The exhibit of these galleries is permanent meant to give an authentic portrayal of history over three millennia and is expected to withstand a generation. However, an aspect of these galleries deemed controversial. A curator of the Museum named Simon James had raised the challenge of validity of the Celtic Europe. He commented “Everyone has heard of the Celts. Yet more and more archaeologists are concluding that the Ancient Celts, as usually conceived, never really existed.”
James believes that the Ancient Celts’ were not so much proved that it was a myth slowly invented by generations of scholars. Some claim that Celts are ancestors of Scots, Welsh, Bretons and Irish Men.
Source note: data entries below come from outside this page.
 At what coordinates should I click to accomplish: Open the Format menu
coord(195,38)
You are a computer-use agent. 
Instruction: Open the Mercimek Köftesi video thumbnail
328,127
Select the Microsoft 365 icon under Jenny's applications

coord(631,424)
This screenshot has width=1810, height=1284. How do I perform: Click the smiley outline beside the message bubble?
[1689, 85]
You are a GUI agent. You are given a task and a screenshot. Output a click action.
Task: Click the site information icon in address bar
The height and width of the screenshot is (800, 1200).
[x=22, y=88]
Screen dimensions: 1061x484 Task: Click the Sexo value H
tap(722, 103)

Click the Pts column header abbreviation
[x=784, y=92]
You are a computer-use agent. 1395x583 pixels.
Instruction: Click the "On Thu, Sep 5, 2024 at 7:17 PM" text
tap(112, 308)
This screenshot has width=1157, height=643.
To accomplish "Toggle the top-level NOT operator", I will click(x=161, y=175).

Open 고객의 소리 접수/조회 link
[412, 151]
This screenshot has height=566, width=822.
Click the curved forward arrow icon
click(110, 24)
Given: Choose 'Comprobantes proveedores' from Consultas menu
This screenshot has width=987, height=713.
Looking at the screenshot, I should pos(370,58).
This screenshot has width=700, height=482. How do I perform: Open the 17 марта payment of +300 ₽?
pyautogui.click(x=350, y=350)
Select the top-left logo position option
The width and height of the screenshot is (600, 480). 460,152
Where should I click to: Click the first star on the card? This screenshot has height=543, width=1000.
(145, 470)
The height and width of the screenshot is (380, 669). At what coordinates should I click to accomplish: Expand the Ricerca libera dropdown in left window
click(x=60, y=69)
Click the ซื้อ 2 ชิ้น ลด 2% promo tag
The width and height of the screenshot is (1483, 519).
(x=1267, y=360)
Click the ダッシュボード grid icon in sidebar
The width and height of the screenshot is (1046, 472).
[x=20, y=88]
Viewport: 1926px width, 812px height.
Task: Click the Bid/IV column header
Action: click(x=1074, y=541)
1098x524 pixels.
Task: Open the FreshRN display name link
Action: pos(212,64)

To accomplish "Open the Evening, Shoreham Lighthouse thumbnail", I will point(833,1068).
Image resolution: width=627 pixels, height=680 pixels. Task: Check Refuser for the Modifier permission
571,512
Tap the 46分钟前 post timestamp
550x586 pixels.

The pursuit had come into bitter ends that some felt the need to express and explain ethnic origins of their elderly making the whole situation more complex.
Only a couple of archaeologists argue that Celts to did exist in Europe’s Iron Age history that came in mid-eighth century BD to the conquest of Roman. James also wrote a book entitled “Exploring the World of the Celts”. In its whole sense believe that the Celts did live.
After all the controversy, the dispute is not mainly on whether or not the Celts did exist but more on the gaps that existed in between histories that proves Celts did exist based on findings in historical facts. If the facts deemed not enough then this is where the people and the grandmothers get in the way.
These kinds of superficial arguments only prove to nourish the presence of intellectual life in opposition to the skeptic side of the situation.